Alterations in cardiac beta-catenin precede connexin gap junction remodeling in cardiomyocytes exposed to rapid electrical stimulation

Abstract

The Intercalated Disc (ID) contains two complexes, Adhesion Junction (AJ) and Connexin (Cx) Gap Junction (GJ). GJs provide the pathway for intercellular current flow, enabling coordinated action potential propagation and contraction. AJ mediates normal mechanical coupling between cardiomyocytes and plays an important role in the stability of GJ. Purpose: The purpose of this study was to study ID remodeling, especially β-catenin, which is one of the component proteins of AJ, and Cx43 alterations caused by Rapid Electrical Stimulation (RES) in cardiomyocytes. In addition, we investigated the effects of olmesartan, Angiotensin II receptor blockade on ID remodeling.
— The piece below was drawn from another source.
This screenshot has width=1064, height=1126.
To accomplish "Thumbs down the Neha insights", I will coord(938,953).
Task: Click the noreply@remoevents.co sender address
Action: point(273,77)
Methods: Cultured neonatal rat ventricular myocytes were subjected to RES at 3.0 Hz for up to 60 min. We used real-time PCR, western blotting, and immunohistochemical methods to investigate expressions. Conduction properties of the cultured ventricular myocytes were examined by extracellular potential mapping by using a specifically designed multi-electrode array system. Results: Cx43 protein expression in cardiomyocytes was significantly increased (x 1.5 vs 0 min. p<0.01) after 60 min RES. Beta-catenin expression in total cell fraction was also significantly increased (x 1.5 vs 0 min. p<0.05) after 30 min. Interestingly, the expression level of β-catenin at nucleus, which functions as T Cell Factor/Lymphocyte Enhancer binding Factor (LEF/TCF) transcriptional activator of Cx43 and its degradation is modulated by glycogen synthase kinase 3β(GSK3β), was dramatically increased (x 1.4 vs 0 min. p<0.05) after 10 min. Conduction velocity was increased significantly by RES for 60min (25% increase). Treatment of cardiomyocytes with olmesartan prevented most these effects of RES. Moreover, we showed that an increase of phospholylated GSK3β, which is phosphorylated by activated mitogen-activated protein kinases due to RES and inhibits β-catenin degradations, was attenuated by olmesartan. Conclusions: The changes in AJ protein β-catenin precede Cx43 GJ remodeling and might play an important role in the formation and stability of GJs during RES exposure to cardiomyocytes. Olmesartan might be a new upstream arrhythmia therapy by modulating both AJ and GJ remodeling through β-catenin signaling pathway.